Arment’s “pragmatic” pricing model reminds me of Taylor Swift’s essay in the Wall Street Journal last summer. She wrote that people will definitely pay artists because art is important and it’s important because it’s rare. She was wrong on one count: music isn’t a scarce resource. Anyone with an email address can sign up for Spotify and start streaming 20 million songs instantly. That’s more than a hundred years of music. You could start listening from the moment you were born until the day you died and never hear the same song twice.

But Swift was absolutely correct on another count. As Nilay Patel noted, Taylor Swift is a very scarce resource.

“In the future, artists will get record deals because they have fans — not the other way around,” writes Taylor. We’re in that future now; that’s where Justin Bieber came from. […] But hitting that tipping point is almost impossible for the vast majority of artists working today, and their inability to actually sell music means they have to sell other things — and making all those other things means they’ll have less time and money to put into making their music. It’s a vicious cycle, and it means that being Taylor Swift is perhaps more valuable than Taylor Swift’s music.
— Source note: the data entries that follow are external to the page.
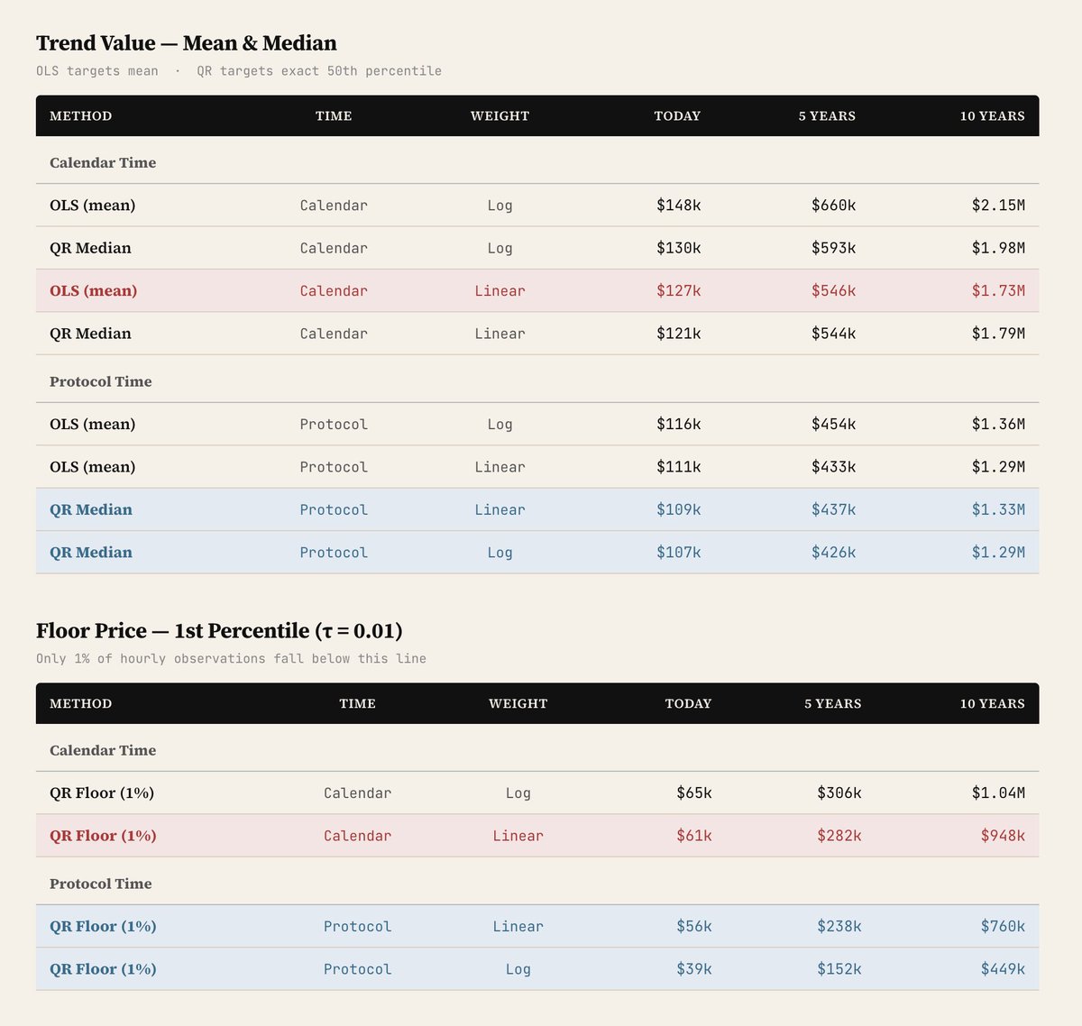The image size is (1082, 1026).
Task: Select WEIGHT column header in Trend Value table
Action: pos(500,116)
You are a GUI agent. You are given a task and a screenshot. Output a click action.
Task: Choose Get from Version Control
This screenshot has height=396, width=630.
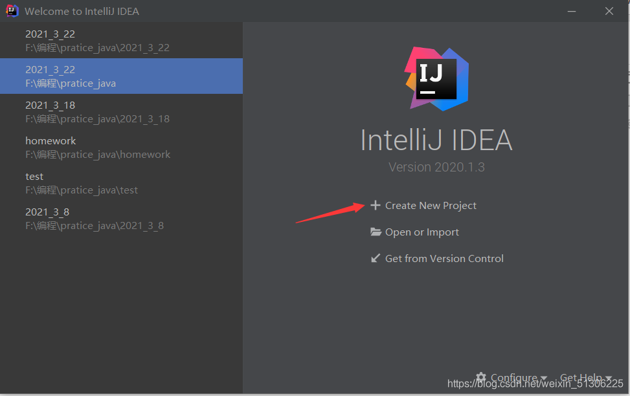tap(444, 258)
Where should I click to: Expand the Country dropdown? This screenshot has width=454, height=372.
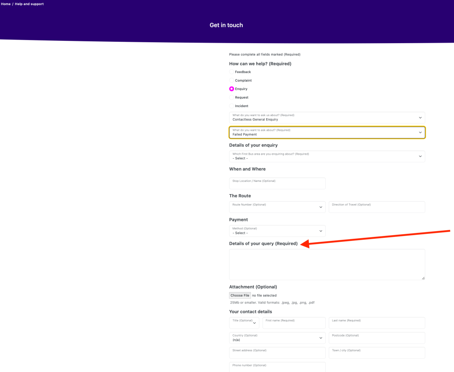[277, 338]
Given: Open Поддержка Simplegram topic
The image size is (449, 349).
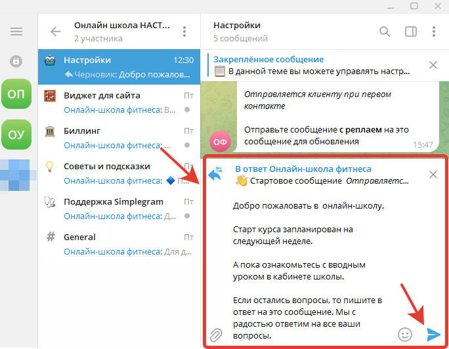Looking at the screenshot, I should pos(118,208).
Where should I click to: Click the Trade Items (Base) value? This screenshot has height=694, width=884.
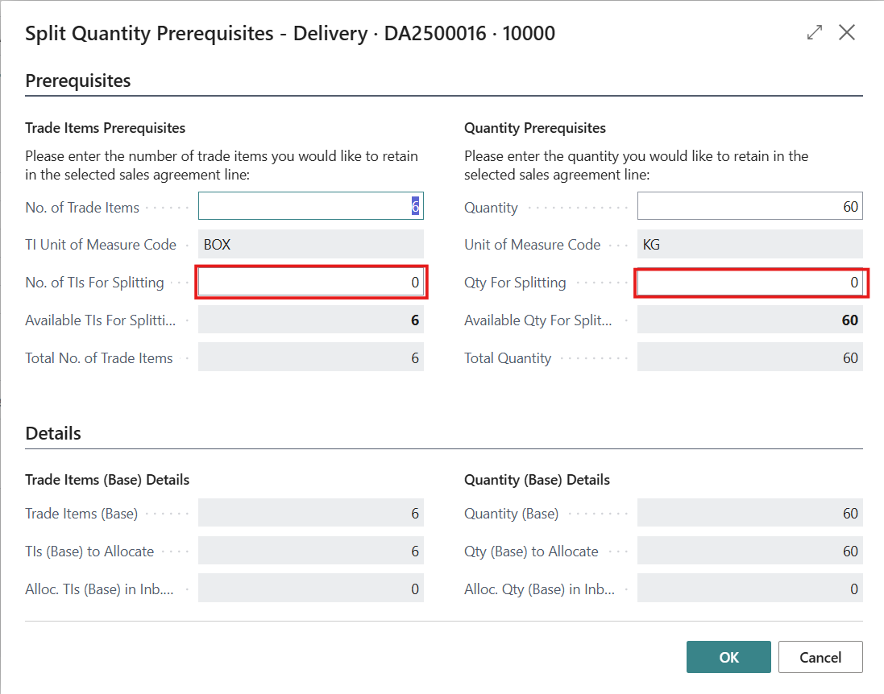310,514
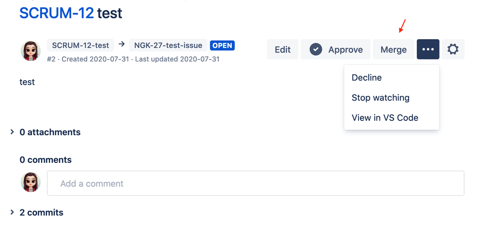
Task: Approve the pull request via checkmark button
Action: (x=336, y=49)
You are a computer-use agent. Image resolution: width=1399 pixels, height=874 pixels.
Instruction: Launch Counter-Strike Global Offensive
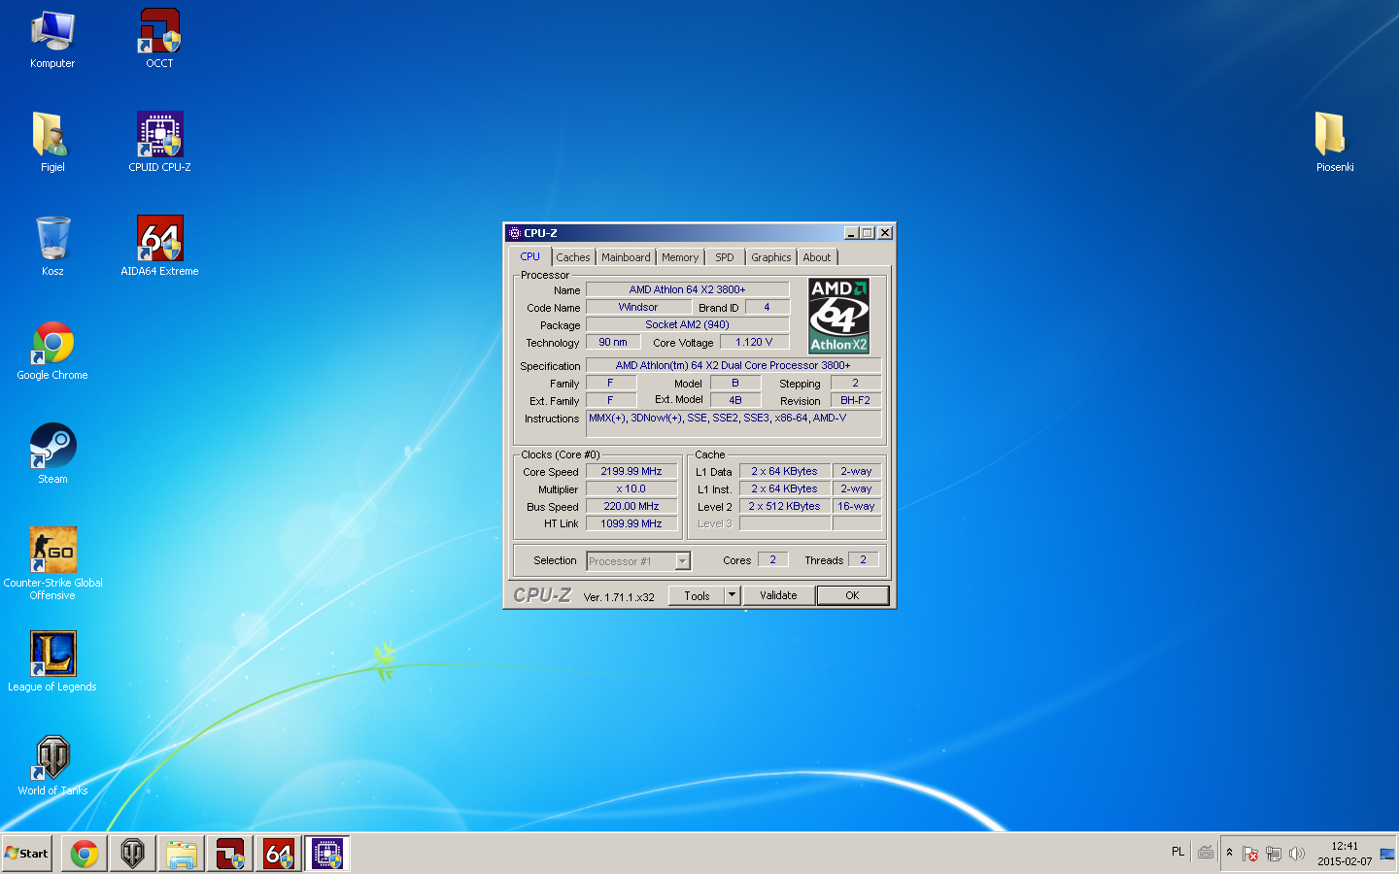click(x=53, y=549)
Now sure, Swift was arguing that her music shouldn’t be available for free, and Arment is arguing that everyone can give away their app for free (plus donations). Also, I’m willing to bet she’s a better singer than he is, and that he’s a better coder, etc. But they’re both gigantic brands in their respective fields.

Sure, nothing was special about Arment ten years ago. He was working hard like everyone else was working hard. But he was lucky enough to hit that tipping point working at a startup a long time ago, and now he’s in a position that most developers aren’t. Like Bielefeld said, Radiohead can make a lot more money selling an album for free (plus donations) than you or I can. Arment, Swift, and Radiohead worked very hard and got very lucky. Because of that work and luck, they can take risks that other folks can’t: like giving away your stuff for free and asking for donations.
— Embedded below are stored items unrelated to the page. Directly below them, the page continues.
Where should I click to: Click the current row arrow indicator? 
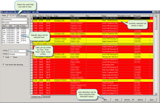32,18
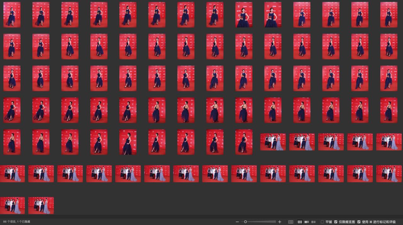Image resolution: width=403 pixels, height=225 pixels.
Task: Select the first group photo in the fifth row
Action: (x=273, y=142)
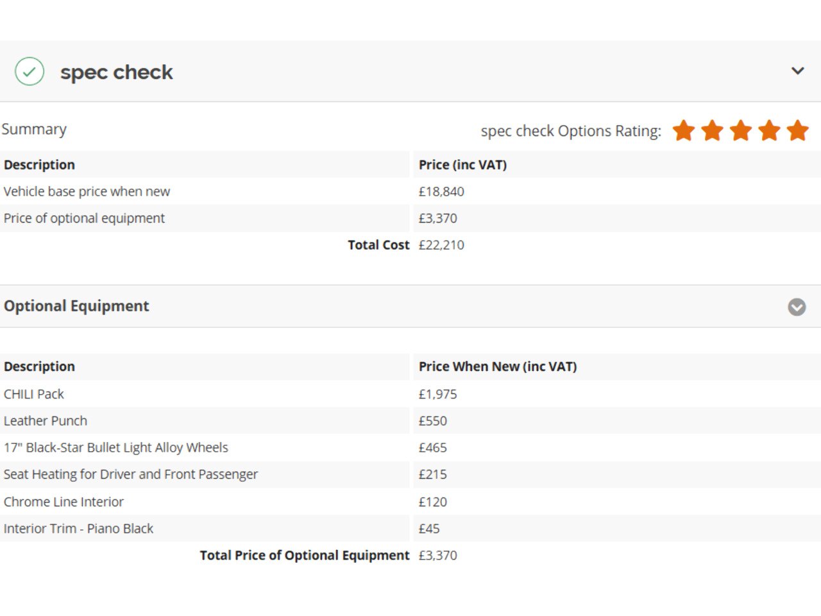
Task: Click the Price (inc VAT) column header
Action: (x=462, y=165)
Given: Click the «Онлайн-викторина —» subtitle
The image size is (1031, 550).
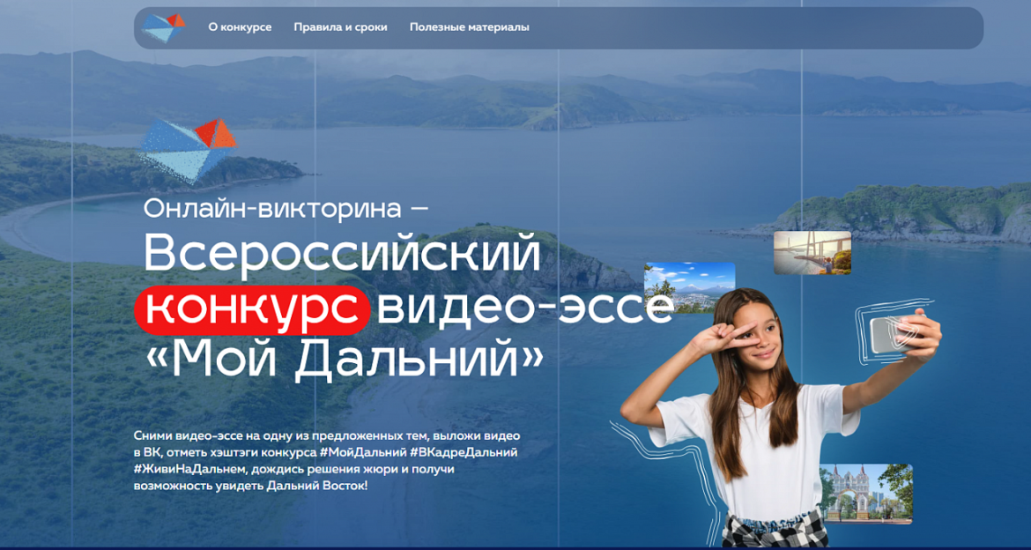Looking at the screenshot, I should coord(286,209).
Those risks have different externalities for musicians than they do for mobile app developers. There’s room for more than one band on my phone, but there’s not really room for more than one podcast app on my phone. Radiohead isn’t putting Taylor Swift out of business by giving their album away for free (plus donations). Arment’s price point is a tough one to beat for developers who aren’t as famous as he is, with the brand he has.

It’s bizarre to watch people like Arment reach their dreams and achieve so much, but still feel like they’re the little guy just doing little guy stuff. He’s famous now. He has his own category on Business Insider, for Pete’s sake. I know they’re not exactly the Wall Street Journal; they’re more like the Huffington Post of business journalism but haha oh wait he has a category there, too.

Congratulations. You’re not the underdog.